If you don’t find a counterexample using the approaches already suggested, try to prove the theorem, and see where you get stuck: this may well give you a better handle on the properties that a counterexample will have to have, and that’s invaluable information when you’re searching for a counterexample or trying to construct one from scratch. This doesn’t really arise in the case under consideration, because counterexamples are very easy to come by: it’s almost harder not to find one. In more complicated settings, however, the technique is very helpful.

Answer 3

In this particular case, Lagrange's Theorem is the first thing that comes to my mind. If we just pick two subgroups $H, K \leq G$, there's no reason that $|H \cup K|$ should divide $|G|$, while it must, in order to be a subgroup.

The easiest kind of $|G|$ is some power of $2$ (this gives me the option of finding two subgroups of order $2$ whose union must have size $3$, instantly disqualifying the union from being a subgroup, as $3 \not\mid 2^n$).

So, pick your favorite two subgroups of the Klein $4$-group!

To try and go into a bit more detail about the though process/tips specific to group theory. Lagrange's Theorem is one of the most fundamental results concerning a relationship between a group and its subgroups. So, it seems natural to me that we should be able to find some counter-example utilizing something so fundamental.
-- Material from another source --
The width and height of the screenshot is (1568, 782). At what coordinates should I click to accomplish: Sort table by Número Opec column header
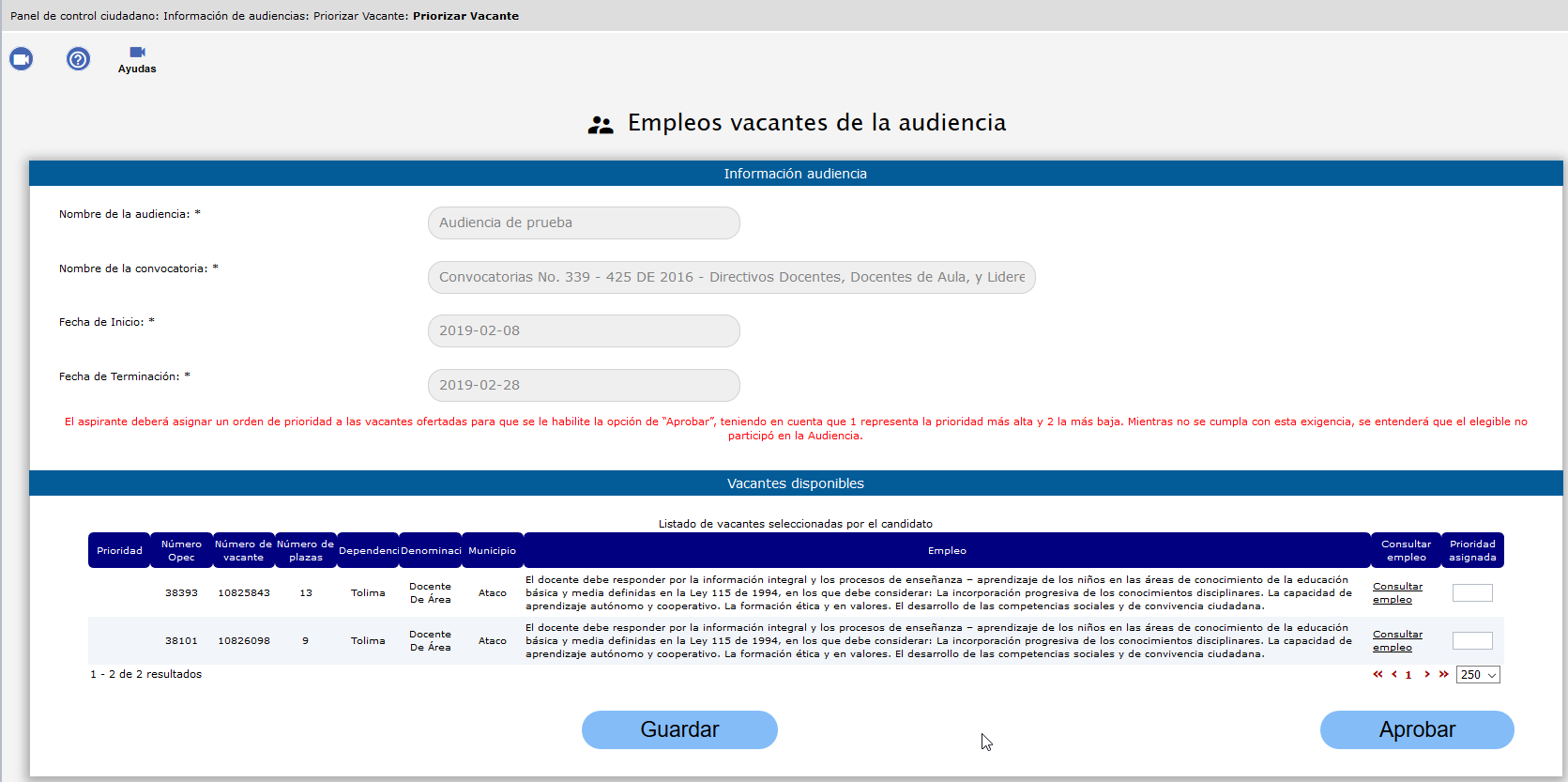[181, 550]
Almost all of my group theory background is in the finite case, where divisibility plays an enormous role.

So, I honed in on one of the most basic theorems we have, regarding a group and its subgroups. Then I thought about what conditions on $H, K$ would make finding $H, K$ as easy as possible, so that it couldn't possibly be the case that $|H \cup K|$ divides $|G|$. Using subgroups of size $2$ is nice, as $H \neq K$ immediately implies that $|H \cap K| = 1$, so that $|H \cup K| = 4 - 1 = 3$.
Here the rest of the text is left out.